GALLERY: Huntingdonshire veteran receives war medals nearly 70 years after Second World War
PUBLISHED: 17:45 26 March 2014
A Second World War veteran has received his war medals almost 70 years after the conflict.
Jim Chapman, of Holmewood, Holme, was presented with the Defence Medal, the 1939-1945 Star, the Africa Star and the War Medal, as well as his veteran’s badge at RAF Wyton yesterday (Tuesday) by Group Captain John Rolf.
He was helped by his neighbour Stan Kaye who, when he discovered Mr Chapman did not have any medals, worked to get the former lance corporal in the RAF the recognition his service deserved.
Mr Chapman, 93, who was born in Great Gidding, said he had not claimed his medals because he was still abroad when others were requesting their decorations.
“I’m over the moon to have received my medals,” he said. “It’s all down to Stan why I have received them now.”
Mr Chapman joined the RAF in 1939, signing up before his 20th birthday. If he has waited until after his birthday, he could have been sent to any service and, as he couldn’t swim, he said he wanted to avoid the navy.

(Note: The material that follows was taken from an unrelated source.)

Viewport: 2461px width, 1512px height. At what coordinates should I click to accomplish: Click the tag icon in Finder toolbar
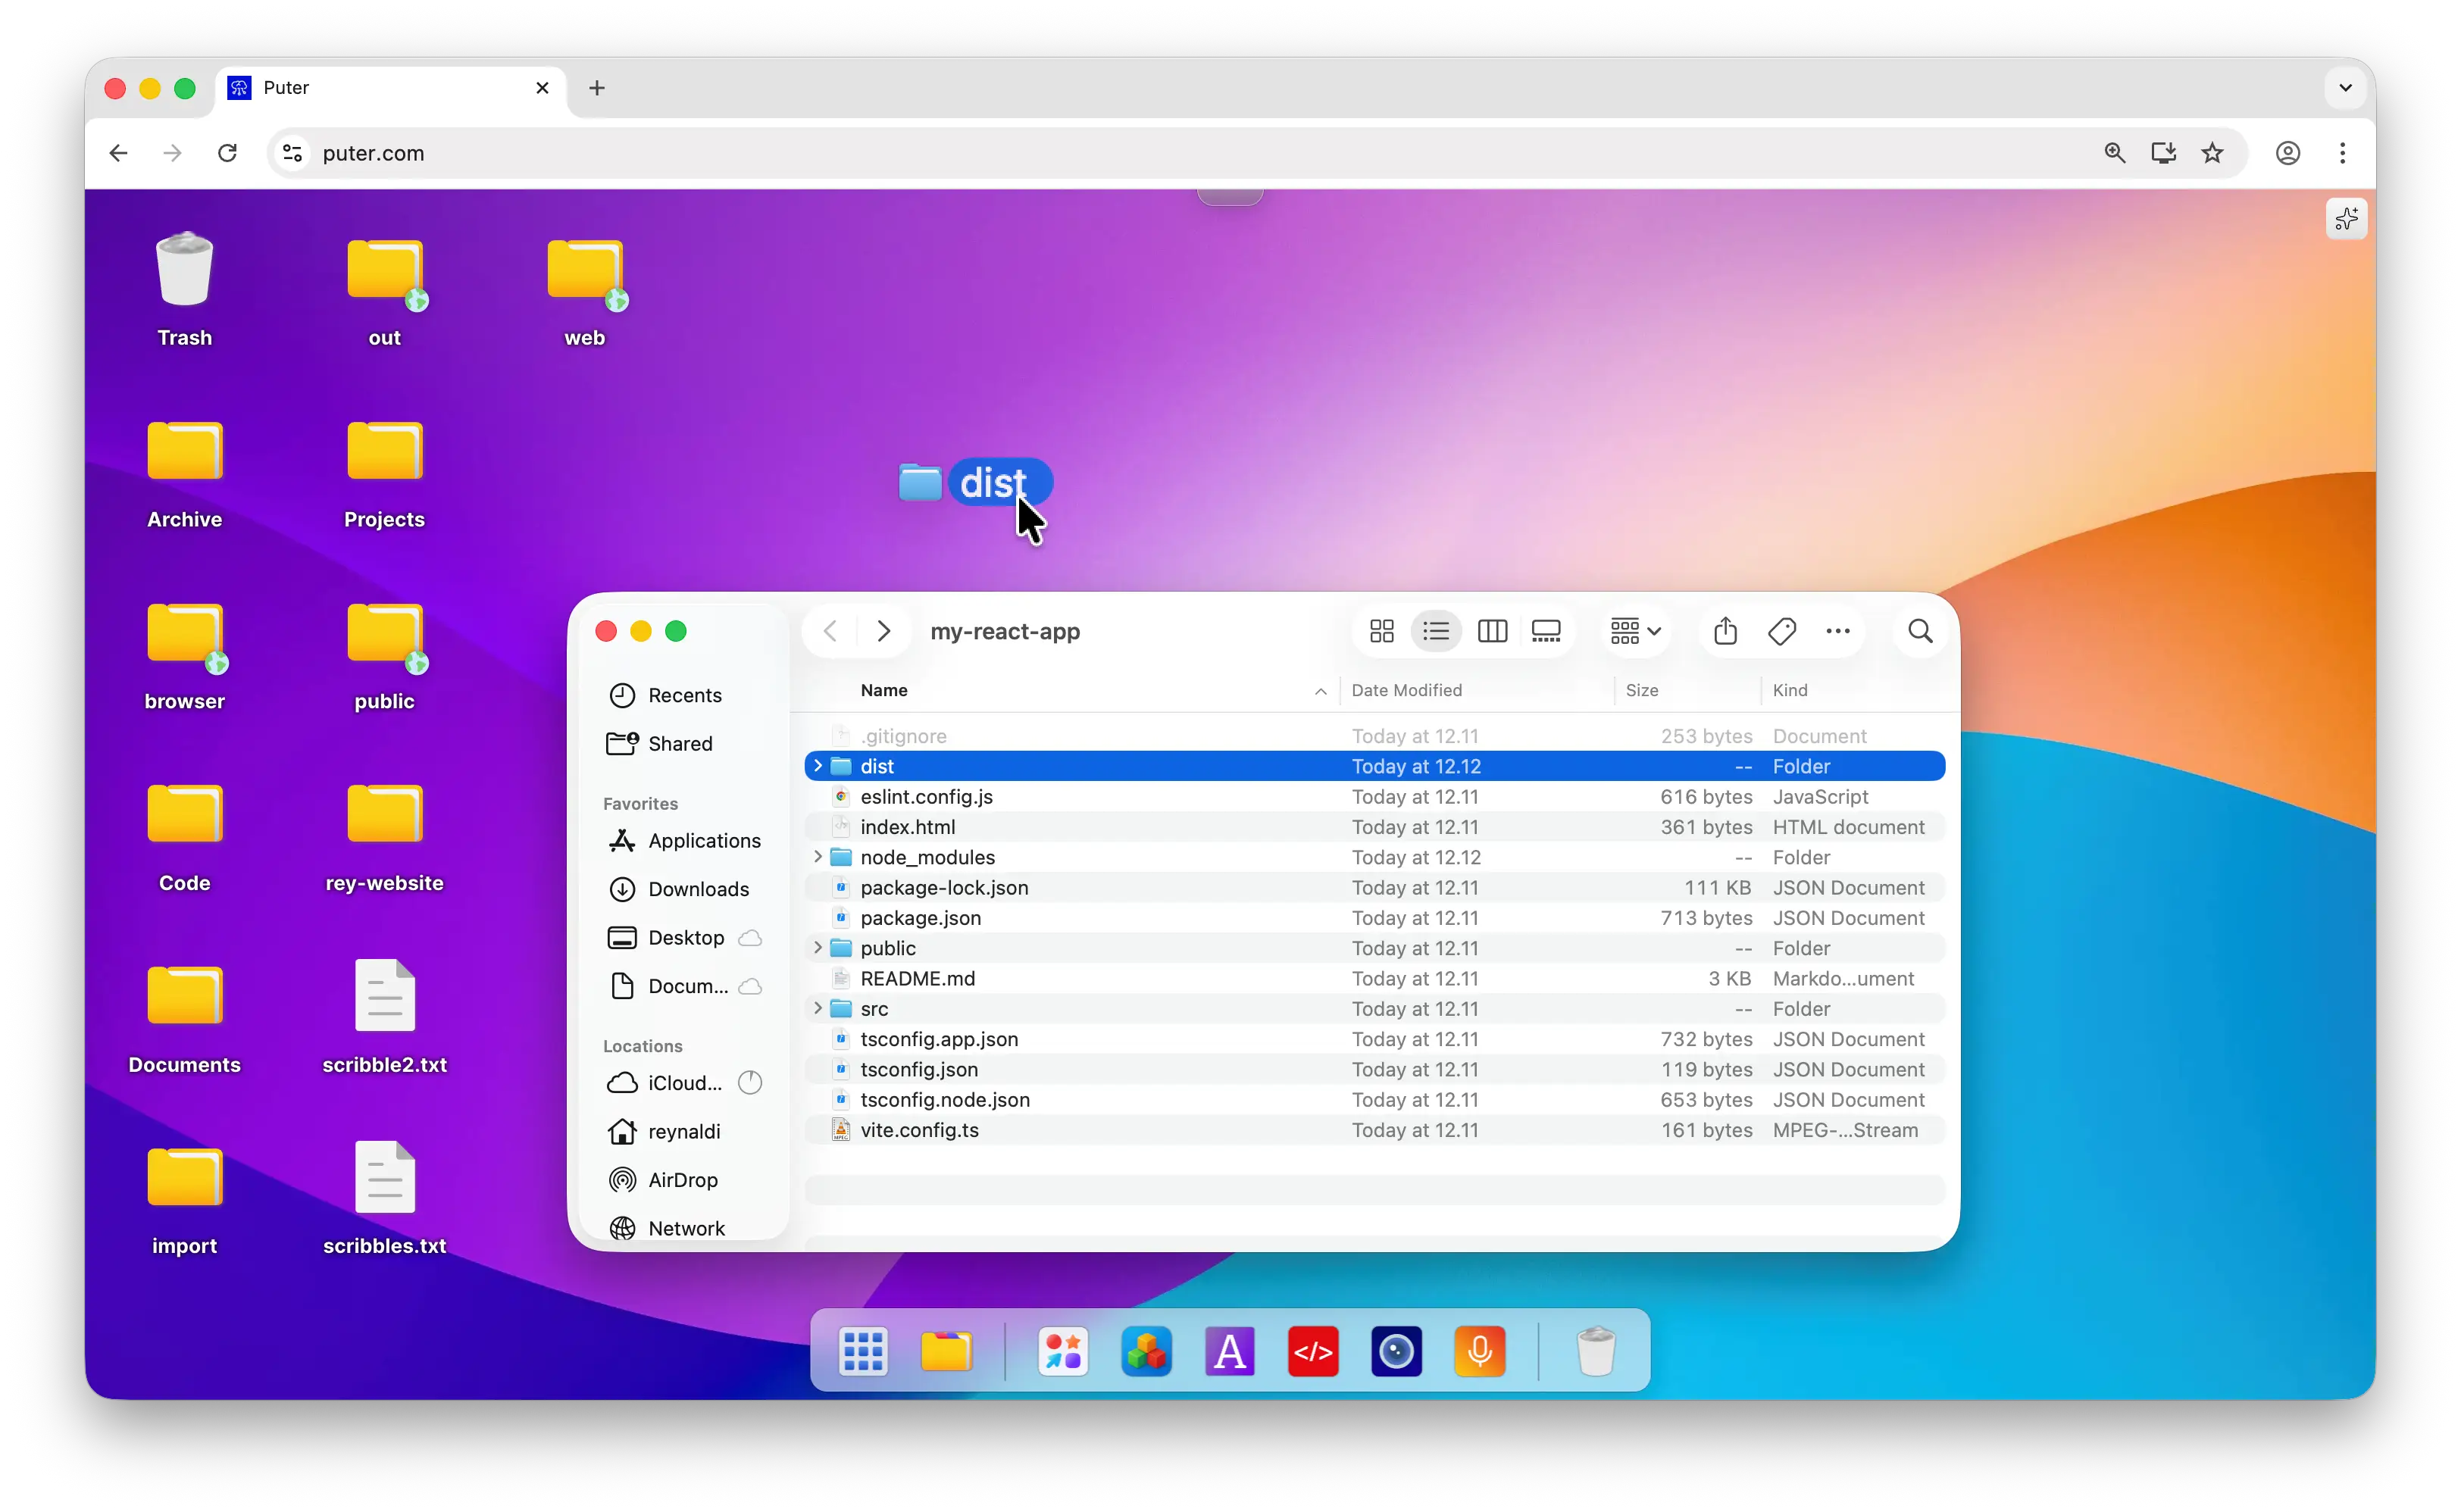click(1781, 631)
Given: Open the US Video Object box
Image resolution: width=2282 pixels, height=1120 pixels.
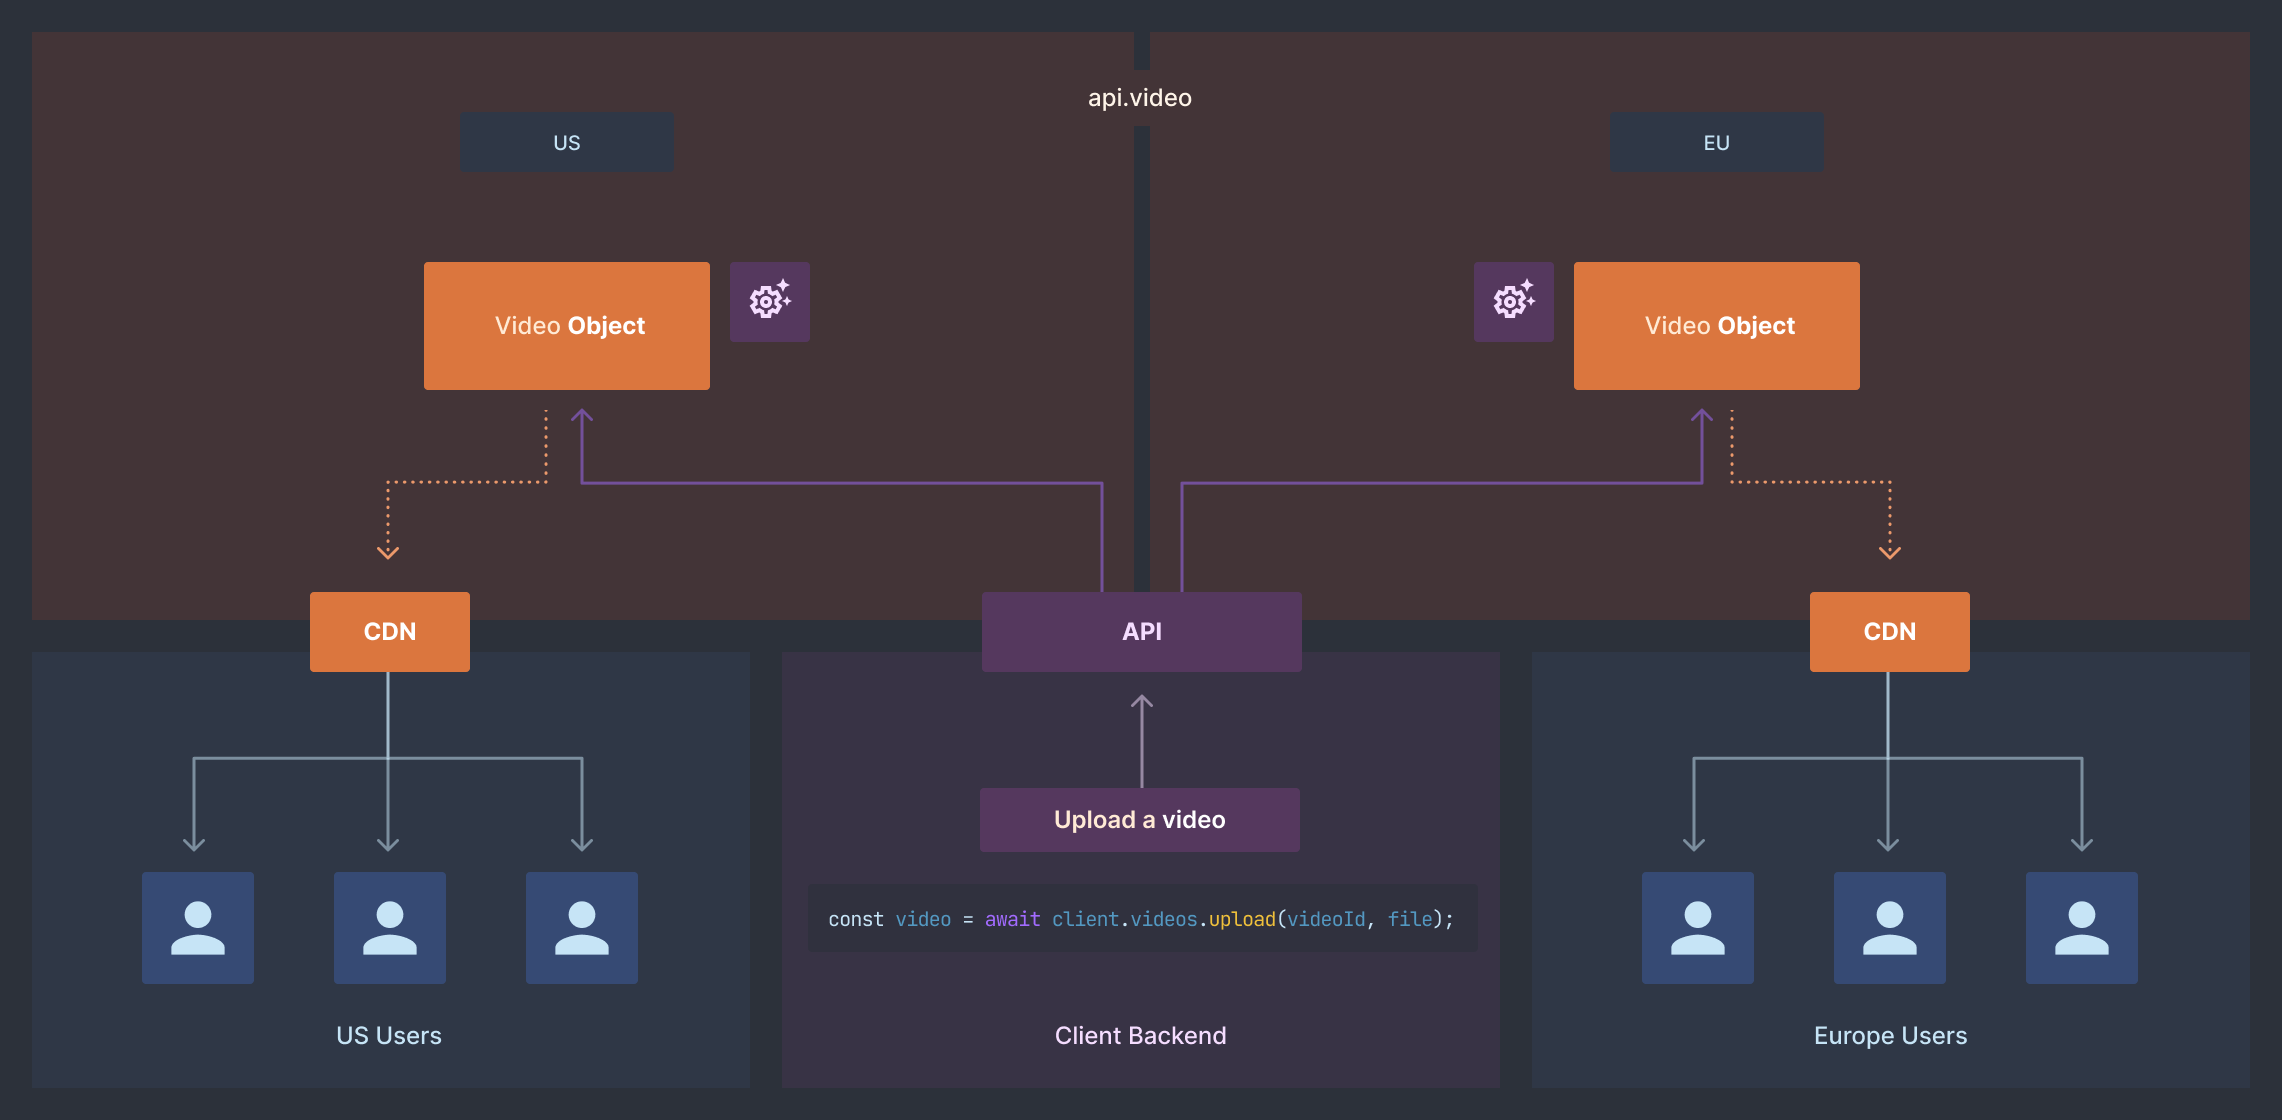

He spent six weeks training in Blackpool and, after a fortnight at home, moved to Topcliffe, Yorkshire. While at Topcliffe, Mr Chapman was given 48 hours leave to marry his sweetheart, Bettie, who he had known for a number of years.
In 1942, after two years in Yorkshire, Mr Chapman boarded the Viceroy of India, sailing from Liverpool to Egypt via South Africa.
On this journey, the convoy was attacked by a submarine, which was destroyed by the escorting small warships called corvettes.
Eventually, Mr Chapman arrived at the 101 MU ammunition and bomb distribution camp at RAF Tura, where he helped transport bombs from a secret storage facility to RAF airfields.
Towards the end of his spell in Egypt, Mr Chapman was posted to Cairo. “I was ordered to the military airfield to pick up a VIP called Group Captain Leonard Cheshire,” he said. “He gave me the Daily Mirror. I took him to the Shepherd’s Hotel in Cairo, which was the equivalent of a Hilton.
“I drove him to a sporting club, where he invited me into the officers’ section. I said I couldn’t, but he told me that as long as I was with him, no one would say anything. I also took him to the pyramids.
“At the end of his stay I took him to the airport and asked him if he was going back to England. He told me no, but said he couldn’t tell me where he was going. But he added: ‘You boys will not be here much longer’.”
Shortly afterwards, Grp Capt Cheshire was in the nose of an American B29 bomber as the British observer to witness the dropping of the atomic bomb on Nagasaki on August 9, 1945.
“He was true to his word,” said Mr Chapman. “We were promised two bottles of beer to celebrate the end of the war, but the NAAFI [army store] had run out. We threatened to get in the officers’ mess so they quickly got us beer.”
After the war, Mr Chapman returned to working as a huntsman in Lincolnshire until he retired and moved back to Huntingdonshire.